Work request: Copy out the listing that follows, exactly, without its pictures.

Material for this exercise:

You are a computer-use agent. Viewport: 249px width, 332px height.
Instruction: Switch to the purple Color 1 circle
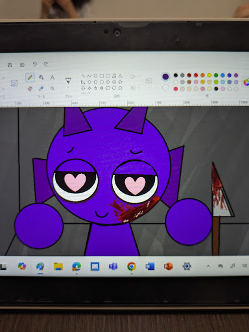click(x=165, y=77)
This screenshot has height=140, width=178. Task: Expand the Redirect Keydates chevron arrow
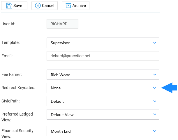(x=155, y=88)
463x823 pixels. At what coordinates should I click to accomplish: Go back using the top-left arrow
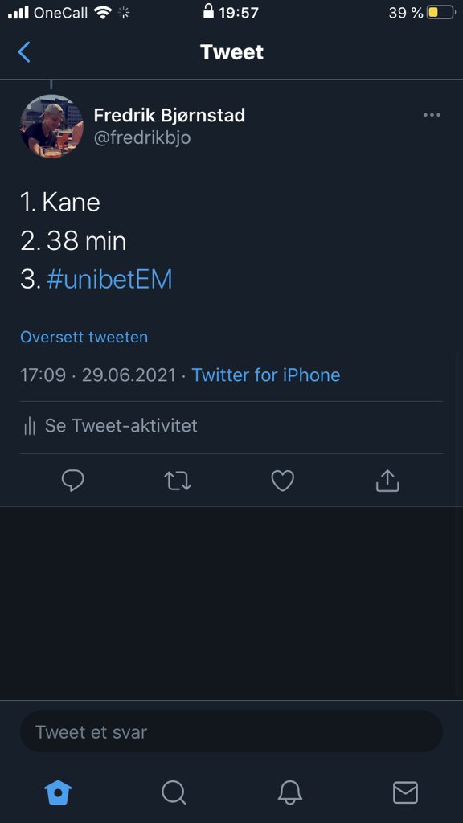coord(24,52)
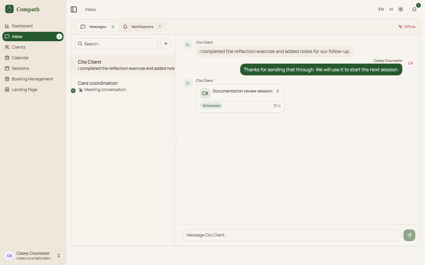Open the notification bell in header
This screenshot has height=265, width=425.
coord(414,9)
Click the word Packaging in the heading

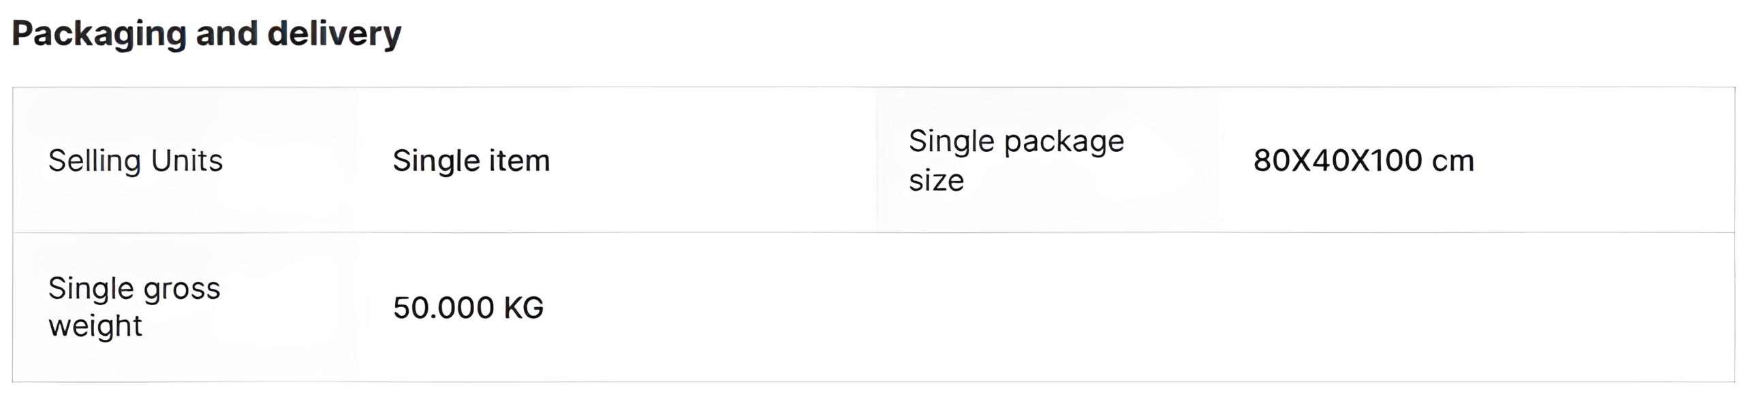click(x=99, y=34)
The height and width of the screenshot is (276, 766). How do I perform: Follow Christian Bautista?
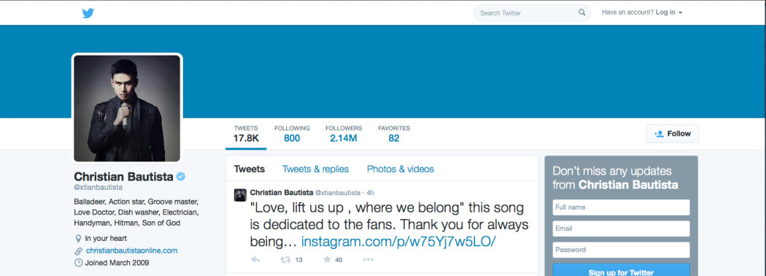[x=672, y=134]
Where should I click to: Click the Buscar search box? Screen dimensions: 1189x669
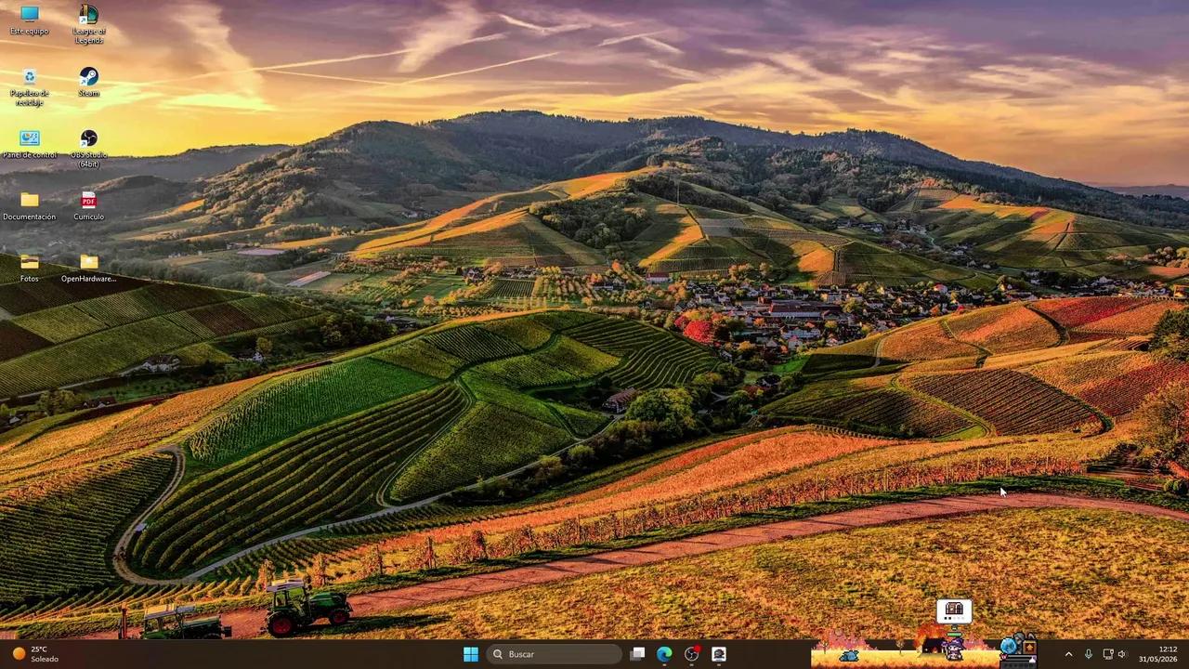point(555,654)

Reply to the task:
You are a computer-use agent. Viewport: 249px width, 332px height.
Instruction: Switch to the purple Color 1 circle
click(x=165, y=77)
This screenshot has height=140, width=178. Task: Expand the Redirect Keydates chevron arrow
(x=155, y=88)
463x823 pixels. At what coordinates should I click to accomplish: Go back using the top-left arrow
coord(24,52)
Open the notification bell in header
This screenshot has height=265, width=425.
coord(414,9)
Click the word Packaging in the heading

click(x=99, y=34)
The height and width of the screenshot is (276, 766). How do I perform: Follow Christian Bautista?
[x=672, y=134]
Where should I click to: Click the Buscar search box? Screen dimensions: 1189x669
point(555,654)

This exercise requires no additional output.